During her interview for the report, she said she had wanted to go public in the early 1990s, but her one son insisted McCarrick’s behavior was only “creepy” and “uncomfortable,” not actual abuse. However, she said, she “regretted every day” not acting more firmly earlier.
From unreliable to credible
The report also goes into detail about the experiences of several seminarians and priests, who also sought to alert people in the Church about their bishop’s behavior.
The report claims “Priest 1” was the first individual to make an allegation of McCarrick’s sexual misconduct. On several occasions from 1993 to 1996, he informed his bishop, Bishop Edward Hughes of Metuchen, McCarrick’s successor, about incidents of McCarrick’s sexual misconduct against him.
“Priest 1” was repeatedly regarded as unreliable because of his own admission of abusing two minors. However, the psychologists who treated and worked with “Priest 1” found his claims of being a victim of McCarrick credible and told Bishop Hughes and others of their assessments.
The allegations by “Priest 1” reached the Congregation for the Doctrine of the Faith between 2004 and 2005 after he petitioned the office for recourse concerning restrictions on his ministry. That information apparently reached Pope Benedict XVI, who then reversed his decision in 2005 to extend for two years the 75-yearold McCarrick’s term in Washington, D.C., and instead to have him step down.
McCarrick negotiated the terms of his retirement with Cardinal Giovanni Re, then head of the Congregation for Bishops, to be after Easter 2006.
No report given to Vatican
Although there were rumors he had been a victim, “Priest 2” avoided media inquiries in 2002 because he had left the priesthood, started a family and was not prepared to “turn my life upside down.”
By 2004, his signed statement alleging sexual harassment by McCarrick had gone to the Diocese of Pittsburgh’s review board and to then-Bishop Donald Wuerl, who sent it to the U.S. nuncio, Archbishop Gabriel Montalvo. The former priest had also informed the Diocese of Metuchen in 2004.

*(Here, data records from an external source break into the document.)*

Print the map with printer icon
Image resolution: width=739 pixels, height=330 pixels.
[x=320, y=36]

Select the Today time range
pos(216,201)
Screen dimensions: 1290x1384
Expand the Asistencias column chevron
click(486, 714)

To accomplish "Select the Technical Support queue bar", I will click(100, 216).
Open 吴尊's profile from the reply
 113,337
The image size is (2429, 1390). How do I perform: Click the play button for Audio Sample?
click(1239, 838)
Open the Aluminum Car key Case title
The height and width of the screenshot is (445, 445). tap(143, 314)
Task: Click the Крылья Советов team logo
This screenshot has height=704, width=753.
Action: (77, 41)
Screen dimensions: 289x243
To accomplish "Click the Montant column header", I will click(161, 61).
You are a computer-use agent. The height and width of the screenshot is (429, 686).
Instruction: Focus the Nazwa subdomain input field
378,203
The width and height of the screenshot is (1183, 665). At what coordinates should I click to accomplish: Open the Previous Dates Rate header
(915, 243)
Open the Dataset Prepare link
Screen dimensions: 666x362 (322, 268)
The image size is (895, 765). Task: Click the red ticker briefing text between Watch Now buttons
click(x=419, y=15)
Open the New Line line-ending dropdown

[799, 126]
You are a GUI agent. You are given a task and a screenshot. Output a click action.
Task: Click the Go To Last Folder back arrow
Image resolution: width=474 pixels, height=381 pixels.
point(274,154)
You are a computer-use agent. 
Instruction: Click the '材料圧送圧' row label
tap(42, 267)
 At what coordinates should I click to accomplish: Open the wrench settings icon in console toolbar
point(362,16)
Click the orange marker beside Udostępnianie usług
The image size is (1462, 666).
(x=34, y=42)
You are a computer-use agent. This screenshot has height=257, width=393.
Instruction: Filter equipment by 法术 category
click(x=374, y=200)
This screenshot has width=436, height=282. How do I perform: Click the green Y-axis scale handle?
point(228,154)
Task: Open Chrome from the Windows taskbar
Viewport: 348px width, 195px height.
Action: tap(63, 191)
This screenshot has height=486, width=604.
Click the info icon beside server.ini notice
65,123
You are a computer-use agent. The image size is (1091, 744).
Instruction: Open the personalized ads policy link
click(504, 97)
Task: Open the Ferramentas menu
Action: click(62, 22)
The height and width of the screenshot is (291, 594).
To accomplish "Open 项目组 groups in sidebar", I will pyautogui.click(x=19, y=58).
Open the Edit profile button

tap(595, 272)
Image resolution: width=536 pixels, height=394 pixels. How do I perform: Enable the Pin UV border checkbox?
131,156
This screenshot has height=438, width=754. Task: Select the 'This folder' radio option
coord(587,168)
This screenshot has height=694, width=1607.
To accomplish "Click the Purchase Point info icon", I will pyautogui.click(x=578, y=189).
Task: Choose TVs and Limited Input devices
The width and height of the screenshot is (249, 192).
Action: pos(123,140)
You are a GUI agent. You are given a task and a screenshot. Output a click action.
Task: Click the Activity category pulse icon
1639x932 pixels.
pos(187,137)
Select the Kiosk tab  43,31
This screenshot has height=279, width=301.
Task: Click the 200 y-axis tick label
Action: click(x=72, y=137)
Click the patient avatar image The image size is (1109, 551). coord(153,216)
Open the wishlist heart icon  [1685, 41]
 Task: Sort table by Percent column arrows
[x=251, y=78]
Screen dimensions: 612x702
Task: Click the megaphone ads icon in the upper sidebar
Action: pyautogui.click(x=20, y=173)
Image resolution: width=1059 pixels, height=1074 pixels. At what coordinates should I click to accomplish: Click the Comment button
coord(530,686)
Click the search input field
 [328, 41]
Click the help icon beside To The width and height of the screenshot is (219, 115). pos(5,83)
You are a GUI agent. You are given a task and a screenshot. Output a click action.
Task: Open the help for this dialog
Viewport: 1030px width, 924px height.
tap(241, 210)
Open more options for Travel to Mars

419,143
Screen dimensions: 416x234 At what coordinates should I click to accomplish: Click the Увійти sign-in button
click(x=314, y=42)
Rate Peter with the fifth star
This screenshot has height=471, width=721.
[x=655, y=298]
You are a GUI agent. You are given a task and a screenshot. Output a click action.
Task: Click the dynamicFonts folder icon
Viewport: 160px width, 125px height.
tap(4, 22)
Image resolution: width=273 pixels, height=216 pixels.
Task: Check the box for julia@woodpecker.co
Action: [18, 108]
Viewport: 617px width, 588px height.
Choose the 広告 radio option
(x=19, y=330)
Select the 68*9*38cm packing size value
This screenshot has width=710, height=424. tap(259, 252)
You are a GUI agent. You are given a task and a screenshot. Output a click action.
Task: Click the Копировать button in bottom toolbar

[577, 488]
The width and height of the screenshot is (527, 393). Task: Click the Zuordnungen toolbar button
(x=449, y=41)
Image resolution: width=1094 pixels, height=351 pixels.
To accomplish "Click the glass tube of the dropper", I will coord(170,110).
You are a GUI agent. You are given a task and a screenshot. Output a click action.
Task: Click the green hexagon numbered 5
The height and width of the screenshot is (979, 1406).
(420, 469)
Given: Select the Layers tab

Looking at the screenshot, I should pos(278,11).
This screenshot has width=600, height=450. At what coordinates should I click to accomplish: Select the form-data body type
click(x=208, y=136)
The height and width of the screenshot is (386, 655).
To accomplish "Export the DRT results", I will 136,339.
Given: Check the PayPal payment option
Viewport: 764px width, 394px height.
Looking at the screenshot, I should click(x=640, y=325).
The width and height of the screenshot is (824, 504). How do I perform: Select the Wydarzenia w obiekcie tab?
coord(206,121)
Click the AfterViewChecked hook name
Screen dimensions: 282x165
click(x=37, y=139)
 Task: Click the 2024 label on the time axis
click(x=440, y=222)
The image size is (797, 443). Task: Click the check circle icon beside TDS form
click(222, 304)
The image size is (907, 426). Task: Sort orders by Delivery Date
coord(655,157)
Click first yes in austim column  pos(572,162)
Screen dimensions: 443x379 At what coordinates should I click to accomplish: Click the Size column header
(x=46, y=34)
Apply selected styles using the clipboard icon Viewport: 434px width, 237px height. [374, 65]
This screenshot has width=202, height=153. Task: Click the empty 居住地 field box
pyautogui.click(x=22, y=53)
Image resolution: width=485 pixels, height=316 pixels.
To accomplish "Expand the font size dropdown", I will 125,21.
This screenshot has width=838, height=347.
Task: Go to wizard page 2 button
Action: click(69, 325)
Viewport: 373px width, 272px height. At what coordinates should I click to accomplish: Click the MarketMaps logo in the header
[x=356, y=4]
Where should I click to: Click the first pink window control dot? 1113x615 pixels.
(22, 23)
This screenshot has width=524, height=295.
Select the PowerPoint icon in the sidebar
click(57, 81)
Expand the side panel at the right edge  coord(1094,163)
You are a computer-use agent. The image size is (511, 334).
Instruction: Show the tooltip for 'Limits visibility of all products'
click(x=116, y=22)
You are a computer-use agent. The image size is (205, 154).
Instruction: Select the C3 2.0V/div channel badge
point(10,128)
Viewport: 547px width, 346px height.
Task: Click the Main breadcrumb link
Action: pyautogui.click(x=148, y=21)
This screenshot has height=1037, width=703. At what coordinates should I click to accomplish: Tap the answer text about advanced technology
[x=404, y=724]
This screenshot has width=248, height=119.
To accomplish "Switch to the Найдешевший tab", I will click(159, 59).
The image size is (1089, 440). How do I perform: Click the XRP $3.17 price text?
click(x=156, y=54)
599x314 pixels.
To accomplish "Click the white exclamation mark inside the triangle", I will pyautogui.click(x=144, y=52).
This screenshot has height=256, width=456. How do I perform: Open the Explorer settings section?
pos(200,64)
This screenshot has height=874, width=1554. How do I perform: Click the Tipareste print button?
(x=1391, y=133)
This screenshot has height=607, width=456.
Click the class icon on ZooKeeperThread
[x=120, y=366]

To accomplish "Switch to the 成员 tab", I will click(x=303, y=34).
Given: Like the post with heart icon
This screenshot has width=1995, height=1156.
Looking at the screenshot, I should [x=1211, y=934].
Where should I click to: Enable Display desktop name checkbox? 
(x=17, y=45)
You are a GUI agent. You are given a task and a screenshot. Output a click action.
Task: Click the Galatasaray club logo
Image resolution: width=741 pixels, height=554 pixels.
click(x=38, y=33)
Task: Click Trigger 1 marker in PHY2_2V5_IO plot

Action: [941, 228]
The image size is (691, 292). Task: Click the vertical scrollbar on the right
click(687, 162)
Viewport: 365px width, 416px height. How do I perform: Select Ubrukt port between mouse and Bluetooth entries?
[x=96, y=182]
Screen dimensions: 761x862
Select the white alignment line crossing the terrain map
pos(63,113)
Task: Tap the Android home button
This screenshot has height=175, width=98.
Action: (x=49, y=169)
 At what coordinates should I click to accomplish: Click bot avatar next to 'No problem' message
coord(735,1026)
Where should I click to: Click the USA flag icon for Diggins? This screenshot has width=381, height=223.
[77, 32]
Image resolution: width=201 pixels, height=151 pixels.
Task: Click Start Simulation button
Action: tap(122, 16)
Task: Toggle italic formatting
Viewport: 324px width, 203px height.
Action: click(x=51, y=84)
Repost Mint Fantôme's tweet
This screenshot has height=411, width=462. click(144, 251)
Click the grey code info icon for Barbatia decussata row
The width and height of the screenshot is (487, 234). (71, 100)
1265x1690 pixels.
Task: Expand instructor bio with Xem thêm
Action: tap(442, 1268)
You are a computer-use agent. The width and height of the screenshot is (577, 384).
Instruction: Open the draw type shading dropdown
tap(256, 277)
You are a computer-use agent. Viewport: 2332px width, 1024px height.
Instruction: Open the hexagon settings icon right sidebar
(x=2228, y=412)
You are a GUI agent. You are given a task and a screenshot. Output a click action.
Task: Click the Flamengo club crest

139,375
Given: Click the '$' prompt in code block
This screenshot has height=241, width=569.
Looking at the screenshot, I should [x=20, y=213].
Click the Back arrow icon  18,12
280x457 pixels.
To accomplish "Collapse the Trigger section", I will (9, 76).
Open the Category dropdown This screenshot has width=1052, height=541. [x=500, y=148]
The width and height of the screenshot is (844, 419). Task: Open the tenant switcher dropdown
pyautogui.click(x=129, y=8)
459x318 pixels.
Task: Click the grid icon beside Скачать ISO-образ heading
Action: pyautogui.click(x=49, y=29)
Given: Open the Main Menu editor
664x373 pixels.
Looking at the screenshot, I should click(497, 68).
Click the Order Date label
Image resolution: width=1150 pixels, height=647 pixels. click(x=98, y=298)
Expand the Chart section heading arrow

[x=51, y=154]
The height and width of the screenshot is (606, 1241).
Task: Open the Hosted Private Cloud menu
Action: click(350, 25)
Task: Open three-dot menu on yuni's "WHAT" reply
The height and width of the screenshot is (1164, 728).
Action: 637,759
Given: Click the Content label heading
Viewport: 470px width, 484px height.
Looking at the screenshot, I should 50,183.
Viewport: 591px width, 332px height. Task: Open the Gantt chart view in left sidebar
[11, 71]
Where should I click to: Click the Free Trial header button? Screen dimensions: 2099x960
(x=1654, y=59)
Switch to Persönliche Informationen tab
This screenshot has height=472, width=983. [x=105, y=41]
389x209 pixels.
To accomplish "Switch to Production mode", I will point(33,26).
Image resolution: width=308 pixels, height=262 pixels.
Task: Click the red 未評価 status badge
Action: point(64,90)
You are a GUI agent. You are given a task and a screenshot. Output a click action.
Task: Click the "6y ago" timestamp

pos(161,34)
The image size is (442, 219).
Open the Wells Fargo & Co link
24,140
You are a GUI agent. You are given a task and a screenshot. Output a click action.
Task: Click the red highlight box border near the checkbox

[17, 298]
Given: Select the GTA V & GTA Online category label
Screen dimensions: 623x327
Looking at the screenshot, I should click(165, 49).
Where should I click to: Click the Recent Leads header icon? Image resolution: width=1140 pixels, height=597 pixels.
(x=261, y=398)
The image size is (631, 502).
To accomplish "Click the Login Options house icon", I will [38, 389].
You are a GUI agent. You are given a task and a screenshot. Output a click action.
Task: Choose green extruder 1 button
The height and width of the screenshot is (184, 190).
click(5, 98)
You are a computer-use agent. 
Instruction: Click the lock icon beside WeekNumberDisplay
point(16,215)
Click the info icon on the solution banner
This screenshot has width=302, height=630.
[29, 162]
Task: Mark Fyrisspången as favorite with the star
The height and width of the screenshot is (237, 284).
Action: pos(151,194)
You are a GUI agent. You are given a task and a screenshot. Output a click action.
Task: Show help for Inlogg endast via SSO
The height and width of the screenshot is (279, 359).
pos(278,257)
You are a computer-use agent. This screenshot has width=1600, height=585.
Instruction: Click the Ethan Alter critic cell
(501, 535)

“Priest 2” eventually entered into a confidential settlement agreement in 2005 with the Dioceses of Metuchen and Trenton and Archdiocese of Newark for his claims of sexual harassment by McCarrick. Archbishop John J. Meyers of Newark, who then discovered there had been at least one other settlement by the Diocese of Metuchen, told the nuncio about the 2005 settlement. The Vatican report found no record that “Priest 2’s” statement was ever given to officials in Rome.
“Priest 3,” who said he was sexually assaulted by McCarrick on different occasions in 1991, told his confessor of the abuse in 1993, and his confessor urged him to tell his bishop, Bishop Hughes, which he did in 1994.
The bishop advised him to forgive McCarrick for the good of the Church, and the priest did not discuss the incidents again until 2010.
He filed a civil complaint in New Jersey in 2011 regarding both McCarrick and Bishop Paul Bootkoski of Metuchen, and he wrote to the nuncio, Archbishop Carlo Maria Vigano in 2012, who relayed the matter to Cardinal Marc Ouellet, head of the bishops’ congregation, who then gave Archbishop Vigano specific instructions on how to investigate the matter further.
“Priest 3” said in the report that he was never contacted again by the nuncio, who instead contacted Bishop Bootkoski, who said “Priest 3” was not credible or reliable.
Msgr. Dominic Bottino, vocations director under Bishop James McHugh of Camden, said he witnessed McCarrick, apparently inebriated, at a small private dinner in a Newark catering hall groping a terrified “young cleric” in 1990 in the presence of the bishop and Auxiliary Bishop John Smith of Newark.
He never told anyone until 2018 when he told his bishop, Bishop Dennis Sullivan of Camden, who then encouraged him to immediately send a written account to the U.S. nuncio, Archbishop Christophe Pierre. He gave his testimony “to relieve any burden of conscience that I had about that incident and to provide information” about McCarrick.